Single by S/mileage

from the album Warugaki 1
- A-side: "Gambara Nakute mo Ee nen de!!"
- B-side: "Gambara Nakute mo Ii n' Da yo!!" (in all editions)
- Released: July 28, 2010 (Japan)
- Genre: J-pop
- Label: Hachama
- Songwriter: Tsunku
- Producer: Tsunku

S/mileage singles chronology
| "Yume Miru 15" (2010) | "Gambaranakute mo Ee nen de!!" (2010) | "Onaji Jikyū de Hataraku Tomodachi no Bijin Mama" (2010) |

Lilpri singles chronology
| "Little Princess Pri!" (2010) |  |  |

Music video
- "Gambara Nakute mo Ee nen de!!" "Gambara Nakute mo Ii n' Da yo!!" on YouTube

= Gambaranakute mo Ee nen de!! =

"Gambaranakute mo Ee nen de!!" (○○ がんばらなくてもええねんで!!) is the 2nd major single by the Japanese girl idol group S/mileage. It was released in Japan on July 28, 2010 on the label Hachama.

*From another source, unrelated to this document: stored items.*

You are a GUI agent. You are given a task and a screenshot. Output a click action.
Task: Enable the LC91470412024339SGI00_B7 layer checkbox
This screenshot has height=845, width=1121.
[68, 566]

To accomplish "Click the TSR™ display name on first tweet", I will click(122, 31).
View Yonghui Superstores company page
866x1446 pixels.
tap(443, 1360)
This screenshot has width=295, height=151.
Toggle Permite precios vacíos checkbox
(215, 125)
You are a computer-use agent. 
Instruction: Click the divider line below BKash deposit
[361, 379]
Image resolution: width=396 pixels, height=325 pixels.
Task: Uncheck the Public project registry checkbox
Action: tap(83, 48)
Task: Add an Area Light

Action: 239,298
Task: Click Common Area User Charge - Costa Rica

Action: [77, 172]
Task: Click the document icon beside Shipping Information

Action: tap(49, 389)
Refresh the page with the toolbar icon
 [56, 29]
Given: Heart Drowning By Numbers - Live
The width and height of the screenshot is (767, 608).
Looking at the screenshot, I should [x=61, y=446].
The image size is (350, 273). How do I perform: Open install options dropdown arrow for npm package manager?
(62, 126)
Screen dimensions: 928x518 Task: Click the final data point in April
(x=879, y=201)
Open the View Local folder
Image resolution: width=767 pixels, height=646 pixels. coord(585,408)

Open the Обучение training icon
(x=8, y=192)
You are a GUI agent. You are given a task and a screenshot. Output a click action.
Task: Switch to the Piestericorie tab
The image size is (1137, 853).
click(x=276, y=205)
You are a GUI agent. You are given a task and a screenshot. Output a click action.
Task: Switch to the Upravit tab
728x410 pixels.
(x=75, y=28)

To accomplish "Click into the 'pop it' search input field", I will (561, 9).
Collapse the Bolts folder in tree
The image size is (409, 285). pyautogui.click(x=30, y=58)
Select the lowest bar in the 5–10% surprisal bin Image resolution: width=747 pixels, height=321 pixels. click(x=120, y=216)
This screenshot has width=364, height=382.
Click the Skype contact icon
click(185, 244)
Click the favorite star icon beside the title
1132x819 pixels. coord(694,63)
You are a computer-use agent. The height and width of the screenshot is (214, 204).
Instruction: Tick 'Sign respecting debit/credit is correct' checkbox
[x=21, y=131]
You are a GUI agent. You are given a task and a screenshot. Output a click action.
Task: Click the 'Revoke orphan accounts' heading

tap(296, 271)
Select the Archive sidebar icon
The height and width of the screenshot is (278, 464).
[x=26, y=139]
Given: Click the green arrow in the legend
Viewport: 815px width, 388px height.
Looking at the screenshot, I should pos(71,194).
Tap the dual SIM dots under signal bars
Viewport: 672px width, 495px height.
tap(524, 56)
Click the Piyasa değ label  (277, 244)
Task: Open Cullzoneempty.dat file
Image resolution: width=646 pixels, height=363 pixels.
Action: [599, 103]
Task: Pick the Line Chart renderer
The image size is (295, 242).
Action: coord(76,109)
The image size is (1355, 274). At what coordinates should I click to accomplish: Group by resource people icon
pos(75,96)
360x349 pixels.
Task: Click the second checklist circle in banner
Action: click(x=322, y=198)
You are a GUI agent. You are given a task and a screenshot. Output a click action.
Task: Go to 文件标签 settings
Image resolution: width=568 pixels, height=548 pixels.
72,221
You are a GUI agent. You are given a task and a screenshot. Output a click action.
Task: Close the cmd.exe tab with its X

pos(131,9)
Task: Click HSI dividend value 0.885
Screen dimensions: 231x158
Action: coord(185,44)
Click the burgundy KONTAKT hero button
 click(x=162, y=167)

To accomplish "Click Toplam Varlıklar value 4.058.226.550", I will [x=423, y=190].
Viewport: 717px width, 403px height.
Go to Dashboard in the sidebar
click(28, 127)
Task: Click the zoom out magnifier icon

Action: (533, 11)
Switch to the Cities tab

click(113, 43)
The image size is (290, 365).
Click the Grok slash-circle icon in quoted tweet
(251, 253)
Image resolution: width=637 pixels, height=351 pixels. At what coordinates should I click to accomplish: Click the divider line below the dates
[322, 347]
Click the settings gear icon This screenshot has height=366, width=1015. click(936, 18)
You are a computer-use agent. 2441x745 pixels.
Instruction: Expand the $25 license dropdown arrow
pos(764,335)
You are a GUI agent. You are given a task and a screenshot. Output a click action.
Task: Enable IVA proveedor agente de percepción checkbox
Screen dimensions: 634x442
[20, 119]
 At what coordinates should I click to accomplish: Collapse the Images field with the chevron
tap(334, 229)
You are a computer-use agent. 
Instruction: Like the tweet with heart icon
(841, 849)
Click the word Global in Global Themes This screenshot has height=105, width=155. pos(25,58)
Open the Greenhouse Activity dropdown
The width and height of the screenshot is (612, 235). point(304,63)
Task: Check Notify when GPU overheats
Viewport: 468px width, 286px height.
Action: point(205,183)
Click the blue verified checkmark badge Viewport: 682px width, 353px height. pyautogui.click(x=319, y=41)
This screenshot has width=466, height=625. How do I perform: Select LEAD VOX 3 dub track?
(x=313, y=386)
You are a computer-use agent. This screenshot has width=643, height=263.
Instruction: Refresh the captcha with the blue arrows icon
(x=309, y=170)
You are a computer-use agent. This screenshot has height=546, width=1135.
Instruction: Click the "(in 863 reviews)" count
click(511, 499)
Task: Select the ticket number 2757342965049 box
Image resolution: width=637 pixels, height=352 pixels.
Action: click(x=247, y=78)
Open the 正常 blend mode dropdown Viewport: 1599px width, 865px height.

The physical CD single debuted at number 5 in the Oricon daily singles chart.

In the Oricon weekly chart, it debuted at number 6.

== Release ==
The single was released in four versions: three limited editions (Limited Editions A, B, and C) and a regular edition.

All the limited editions and the first press of the regular edition came with a sealed-in serial-numbered entry card for the lottery to win a ticket to one of the single's launch events.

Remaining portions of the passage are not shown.